Laju kerusakan hutan mencapai 871.776 hektare (ha) selama tiga tahun terakhir[5]. Angka ini melebihi angka deforestrasi nasional yang mencapai 613 ribu hektar.[6]
Laju kerusakan hutan (deforestrasi) menyebabkan luas lahan kritis di Provinsi Jambi pada tahun 2007 yaitu 618.891 ha (kritis 614.117 ha dan sangat kritis 4.774 ha). Pada tahun 2011 luas lahan kritis meningkat menjadi 1.420.602 ha (kritis 341.685 ha dan sangat kritis 1.078.917 ha)[7].
Dalam catatan Walhi, ada tiga periodesasi. Pertama. Penghancuran hutan untuk industri kehutanan (HPH dan HTI[8]). Kedua. Pembukaan kawasan hutan untuk perkebunan kelapa sawit[9]. Ketiga Penghancuran hutan untuk pertambangan.
Semua aktivitas manusia kemudian menjadikan “rakyat hanya menikmati debu”. Lingkungan hidup tidak lagi bisa diperbaiki. Industri keruk bumi kemudian meninggalkan lubang-lubang yang menganga tanpa reklamasi tambang.
2.     Berkurangnya tutupan hutan primar (cover forest) dan deforestrasi kemudian menyebabkan berkurangnya fungsi hutan sebagai penahan air.
Akibatnya, daya dukung hutan menjadi berkurang. Selain itu, penggundulan hutan dapat menyebabkan terjadi banjir[10] dan erosi. Daerah-daerah yang sebelumnya tidak pernah mengalami kebanjiran kemudian mengalami kebanjiran setiap musim hujan tiba. Selain itu timbulnya konflik satwa dengan manusia. Konflik Gajah di sekitar Lanscape Bukit Tiga Puluh di sekitar Taman nasional Bukit Tigapuluh daerah Tebo sering mengalami konflik dengan manusia. Ada sekitar 150 konflik setahun.[11] Sedangkan seringnya peristiwa harimau masuk kampung dan mengakibatkan korban manusia menimbulkan konflik 50 kali setahun. Munculnya konflik satwa disebabkan areal kawasan habitat satwa sudah semakin menyempitnya dengan pembukaan hutan oleh perusahaan perkayuan, pembukaan kebun sawit skala besar dan pertambangan.

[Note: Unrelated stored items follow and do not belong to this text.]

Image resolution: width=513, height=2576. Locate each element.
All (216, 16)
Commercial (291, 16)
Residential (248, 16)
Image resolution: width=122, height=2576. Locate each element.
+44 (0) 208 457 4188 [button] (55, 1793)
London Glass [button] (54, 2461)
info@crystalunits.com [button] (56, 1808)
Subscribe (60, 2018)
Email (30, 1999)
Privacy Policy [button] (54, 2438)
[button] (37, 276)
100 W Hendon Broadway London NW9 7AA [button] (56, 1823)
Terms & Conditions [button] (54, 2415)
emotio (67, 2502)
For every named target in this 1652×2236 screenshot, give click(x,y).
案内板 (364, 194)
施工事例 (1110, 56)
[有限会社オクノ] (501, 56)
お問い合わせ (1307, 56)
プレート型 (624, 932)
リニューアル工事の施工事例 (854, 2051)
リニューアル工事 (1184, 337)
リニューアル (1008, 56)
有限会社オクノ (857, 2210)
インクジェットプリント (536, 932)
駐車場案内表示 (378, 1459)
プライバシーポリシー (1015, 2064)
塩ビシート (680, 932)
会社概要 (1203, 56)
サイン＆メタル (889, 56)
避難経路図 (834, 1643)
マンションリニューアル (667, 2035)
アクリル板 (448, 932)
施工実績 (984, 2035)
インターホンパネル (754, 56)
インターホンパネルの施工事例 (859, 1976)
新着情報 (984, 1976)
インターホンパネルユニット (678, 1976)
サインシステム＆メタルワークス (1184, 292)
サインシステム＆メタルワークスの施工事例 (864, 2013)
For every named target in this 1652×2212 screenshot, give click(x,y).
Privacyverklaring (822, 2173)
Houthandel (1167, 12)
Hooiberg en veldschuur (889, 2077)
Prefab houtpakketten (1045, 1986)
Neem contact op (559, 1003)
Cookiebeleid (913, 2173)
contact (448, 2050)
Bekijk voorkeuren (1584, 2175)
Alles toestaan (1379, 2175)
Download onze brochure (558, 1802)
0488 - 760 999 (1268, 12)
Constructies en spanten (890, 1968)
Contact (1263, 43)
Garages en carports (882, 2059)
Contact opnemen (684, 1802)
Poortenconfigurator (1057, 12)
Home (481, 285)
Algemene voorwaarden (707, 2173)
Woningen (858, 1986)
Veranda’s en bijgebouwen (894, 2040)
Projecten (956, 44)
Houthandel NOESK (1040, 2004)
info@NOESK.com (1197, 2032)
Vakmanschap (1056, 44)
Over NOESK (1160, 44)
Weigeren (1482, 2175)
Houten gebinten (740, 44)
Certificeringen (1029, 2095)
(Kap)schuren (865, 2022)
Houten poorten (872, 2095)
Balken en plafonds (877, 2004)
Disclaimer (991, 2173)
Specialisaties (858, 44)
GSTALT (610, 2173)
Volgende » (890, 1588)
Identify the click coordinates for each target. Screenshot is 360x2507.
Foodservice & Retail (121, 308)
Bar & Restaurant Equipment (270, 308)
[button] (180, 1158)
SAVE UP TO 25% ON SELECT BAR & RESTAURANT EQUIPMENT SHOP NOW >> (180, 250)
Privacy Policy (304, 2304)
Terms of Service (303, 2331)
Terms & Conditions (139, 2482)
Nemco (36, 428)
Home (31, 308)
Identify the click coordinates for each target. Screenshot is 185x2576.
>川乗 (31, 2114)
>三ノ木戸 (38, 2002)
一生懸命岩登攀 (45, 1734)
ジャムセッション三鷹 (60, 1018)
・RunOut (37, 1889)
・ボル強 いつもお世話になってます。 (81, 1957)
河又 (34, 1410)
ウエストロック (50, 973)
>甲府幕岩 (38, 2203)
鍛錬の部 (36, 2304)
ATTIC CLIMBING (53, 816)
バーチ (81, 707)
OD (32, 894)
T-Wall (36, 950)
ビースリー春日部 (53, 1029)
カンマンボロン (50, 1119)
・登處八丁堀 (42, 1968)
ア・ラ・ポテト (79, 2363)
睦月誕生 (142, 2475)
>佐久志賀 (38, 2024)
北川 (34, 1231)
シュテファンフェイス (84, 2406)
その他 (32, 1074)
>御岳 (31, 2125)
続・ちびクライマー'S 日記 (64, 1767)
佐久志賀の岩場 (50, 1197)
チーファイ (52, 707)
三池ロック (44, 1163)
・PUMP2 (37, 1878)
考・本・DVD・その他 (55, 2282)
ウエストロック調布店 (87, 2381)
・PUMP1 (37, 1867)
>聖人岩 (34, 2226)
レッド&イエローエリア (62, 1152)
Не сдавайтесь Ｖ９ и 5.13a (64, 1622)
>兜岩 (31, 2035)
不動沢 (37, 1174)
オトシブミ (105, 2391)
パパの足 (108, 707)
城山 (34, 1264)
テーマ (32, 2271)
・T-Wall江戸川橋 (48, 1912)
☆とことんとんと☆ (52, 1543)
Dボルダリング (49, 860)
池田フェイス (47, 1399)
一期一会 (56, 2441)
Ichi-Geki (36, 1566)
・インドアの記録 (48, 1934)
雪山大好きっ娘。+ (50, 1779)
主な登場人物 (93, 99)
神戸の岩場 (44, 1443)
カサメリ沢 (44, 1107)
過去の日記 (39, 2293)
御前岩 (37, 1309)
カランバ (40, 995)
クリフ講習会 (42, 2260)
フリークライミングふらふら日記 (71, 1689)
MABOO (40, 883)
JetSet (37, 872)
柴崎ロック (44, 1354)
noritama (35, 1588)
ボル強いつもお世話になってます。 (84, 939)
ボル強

3.     Selain mengakibatkan deforestrasi juga disebabkan “rakus lahan”
Penguasaan kawasan hutan sekitar 40 % dari wilayah Propinsi Jambi ternyata tidak diimbangi dengan pemberian izin kepada masyarakat[12]. Masyarakat yang telah berada dan sekitar hutan ternyata mengalami persoalan terhadap “ruang kelola rakyat”.
Belum lagi ketimpangan penguasaan lahan dapat dilihat 818 ribu hektar sudah ditetapkan untuk HTI[13].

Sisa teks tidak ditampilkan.